冊子を作ることはそもそも、僕たちにとってとても意味のあることで、そのことだけでも意義は達成されているとは思う。
ただ、冊子にするからには誰かの手に渡って読んでもらいたいし、読んでもらった人には、いいも悪いも含めて、読む価値を感じられるものであって欲しい。
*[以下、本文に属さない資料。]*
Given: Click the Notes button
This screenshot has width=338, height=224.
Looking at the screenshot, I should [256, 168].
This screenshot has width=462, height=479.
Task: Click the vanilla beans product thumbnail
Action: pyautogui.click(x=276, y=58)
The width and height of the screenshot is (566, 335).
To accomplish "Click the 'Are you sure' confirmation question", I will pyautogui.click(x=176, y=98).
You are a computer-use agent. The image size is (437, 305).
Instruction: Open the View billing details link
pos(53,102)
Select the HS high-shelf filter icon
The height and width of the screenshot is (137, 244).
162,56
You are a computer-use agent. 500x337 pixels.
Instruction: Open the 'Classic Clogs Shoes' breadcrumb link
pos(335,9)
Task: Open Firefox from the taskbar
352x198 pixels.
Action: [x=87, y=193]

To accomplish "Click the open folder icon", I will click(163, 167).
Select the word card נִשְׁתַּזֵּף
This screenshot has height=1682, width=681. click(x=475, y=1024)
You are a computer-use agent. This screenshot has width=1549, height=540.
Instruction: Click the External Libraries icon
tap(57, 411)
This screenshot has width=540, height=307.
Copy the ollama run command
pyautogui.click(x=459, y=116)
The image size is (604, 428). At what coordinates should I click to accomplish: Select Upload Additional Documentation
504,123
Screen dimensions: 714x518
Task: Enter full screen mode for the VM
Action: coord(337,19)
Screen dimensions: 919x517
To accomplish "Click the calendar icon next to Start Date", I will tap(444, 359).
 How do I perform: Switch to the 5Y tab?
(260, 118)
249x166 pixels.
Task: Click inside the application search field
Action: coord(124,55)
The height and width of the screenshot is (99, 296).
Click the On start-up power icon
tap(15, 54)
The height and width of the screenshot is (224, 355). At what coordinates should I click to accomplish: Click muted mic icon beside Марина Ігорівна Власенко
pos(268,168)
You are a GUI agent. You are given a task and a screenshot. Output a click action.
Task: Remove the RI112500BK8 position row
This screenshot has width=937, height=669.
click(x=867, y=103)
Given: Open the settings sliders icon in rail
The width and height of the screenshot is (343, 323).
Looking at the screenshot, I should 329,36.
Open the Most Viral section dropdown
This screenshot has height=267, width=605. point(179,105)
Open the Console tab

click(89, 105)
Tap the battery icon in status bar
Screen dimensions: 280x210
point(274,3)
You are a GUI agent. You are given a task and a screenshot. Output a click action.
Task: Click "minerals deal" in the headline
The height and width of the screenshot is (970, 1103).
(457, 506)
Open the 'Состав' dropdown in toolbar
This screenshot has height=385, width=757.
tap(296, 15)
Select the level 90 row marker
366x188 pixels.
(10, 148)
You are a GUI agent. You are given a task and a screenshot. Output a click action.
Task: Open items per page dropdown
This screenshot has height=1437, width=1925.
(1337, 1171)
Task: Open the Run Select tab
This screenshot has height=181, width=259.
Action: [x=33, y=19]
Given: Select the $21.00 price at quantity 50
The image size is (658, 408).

書く前には「価値」がどこにあるのかわかったつもりで着手したのに、書くことに没頭していると、いつのまにか価値の在りかを忘れてしまう。
紡いだ言葉の隙間に価値が埋もれてしまう。
今更勉強しようがないと思いながらも、なぜもっと僕は文章を書いてこなかったのだろうと反省する。
悶々としていると、横にいたフウロが呟いた。
「その悩みって、絵を描くときに似てるよ。表現したいことがあっても、筆が進まないっていうときはよくある。絵を描かない人からは、『描きたいことがあるのに描かないなんておかしいよ。描けばいいだけじゃん』って言われるんだけど、どう描けば表現できるのかわからないことなんていっぱいある。」
初耳だった。僕が今まで感じたことの無い悩みだった。
僕はきっと今、作品を作っているんだろうなと思う。それも、生涯初の。
「最初に作ったものだから、こんなもんだよね。」となるかもしれないし、奇跡的にいい感じに仕上がるかもしれない。
でも、やっぱり。
書いて、直して、作って、見せなければいけないのだ。
ダメダメでも、イケイケでもだ。
そうすることで、新しいなにかが見えるはずだから。
今日もじっくりと、文章に向き合う。息抜きで、ブログを書く。